→ ACTION ITEM:
In the entries that follow, how many lines contain "This"? Please reply with only the number.

Items from a data source
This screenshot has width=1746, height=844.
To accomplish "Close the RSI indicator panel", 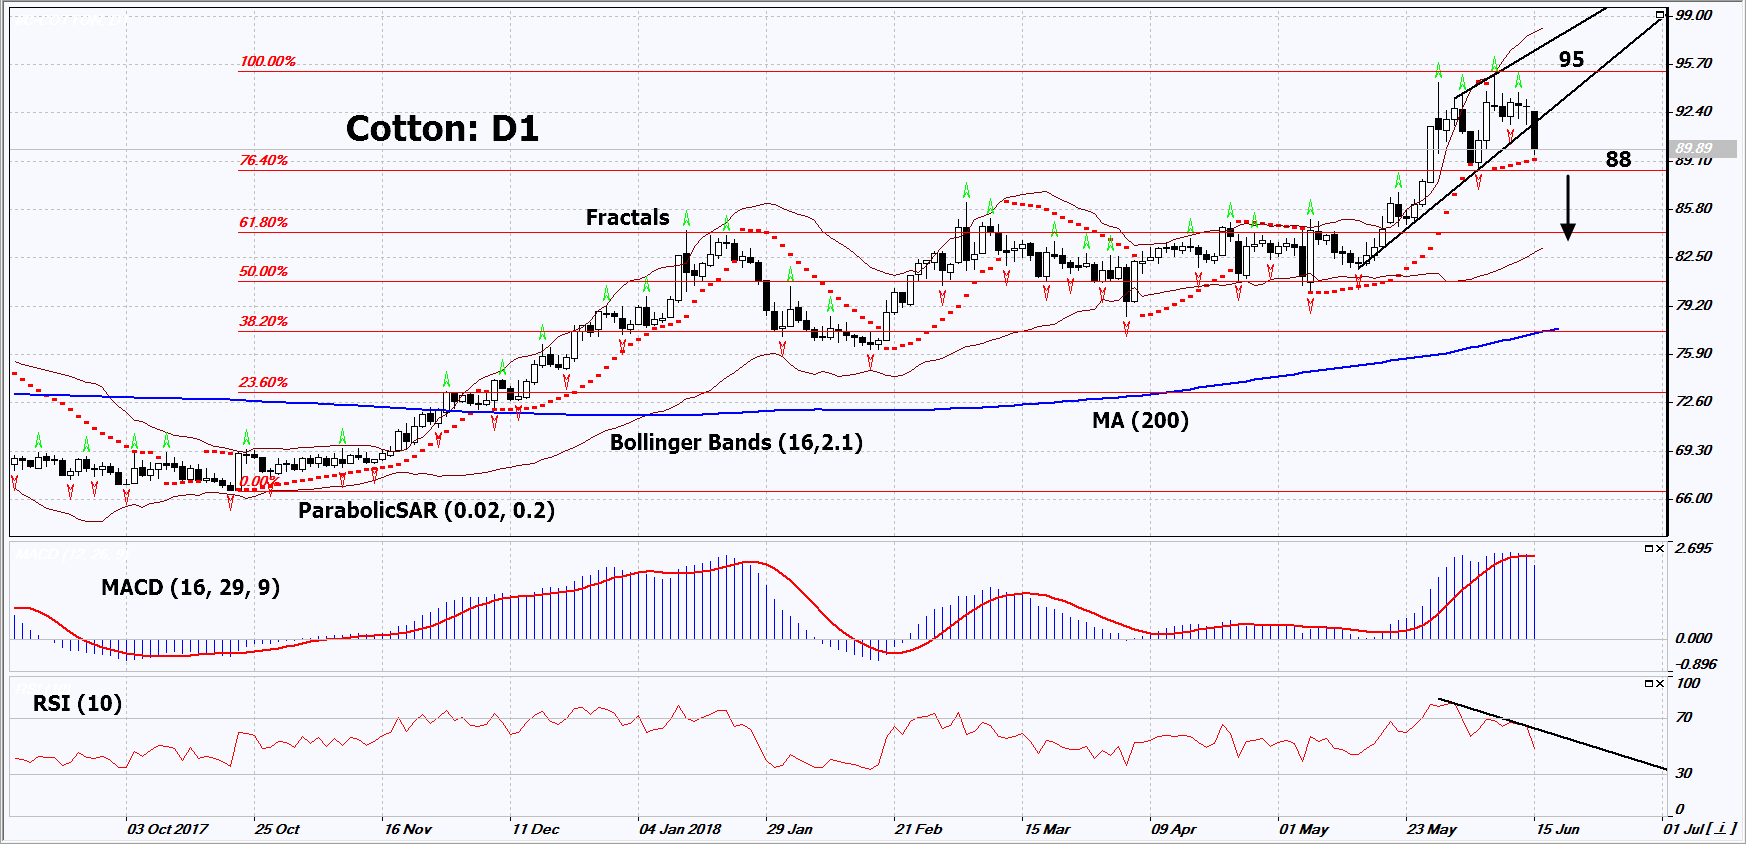I will (1660, 683).
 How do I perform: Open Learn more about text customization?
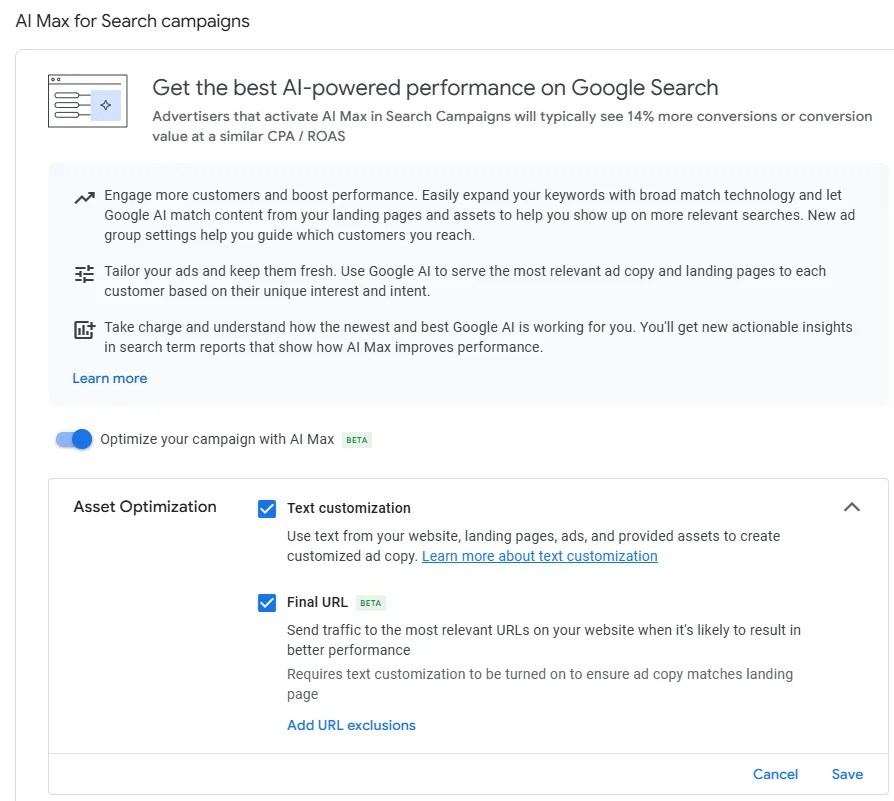click(539, 556)
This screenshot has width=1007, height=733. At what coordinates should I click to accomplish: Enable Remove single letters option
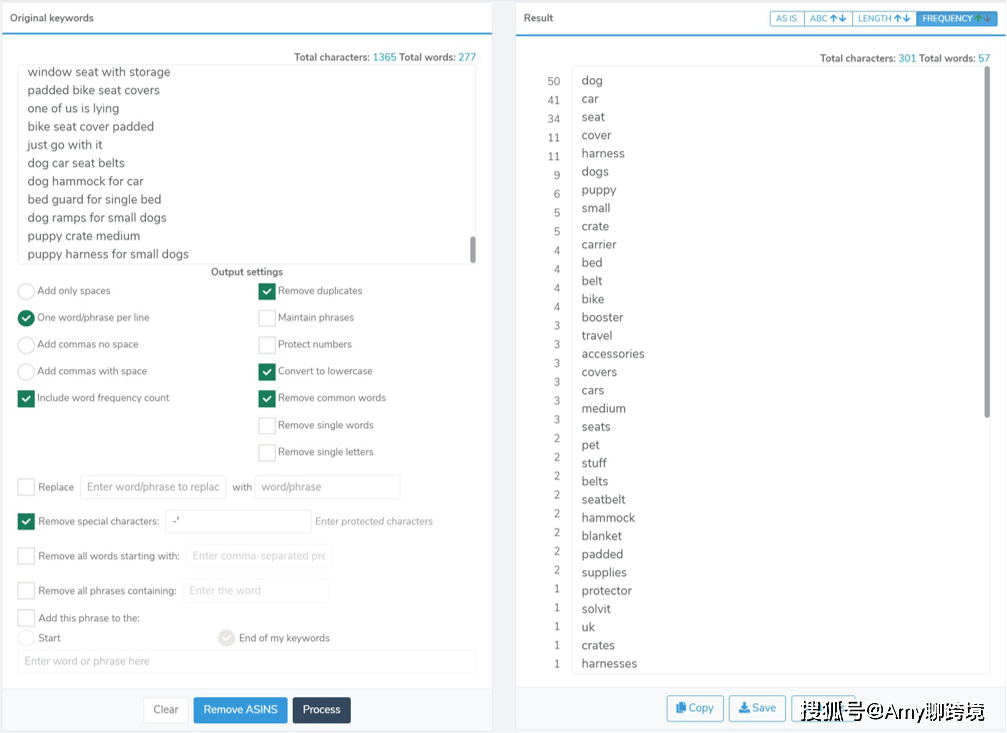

→ ANSWER SPACE:
2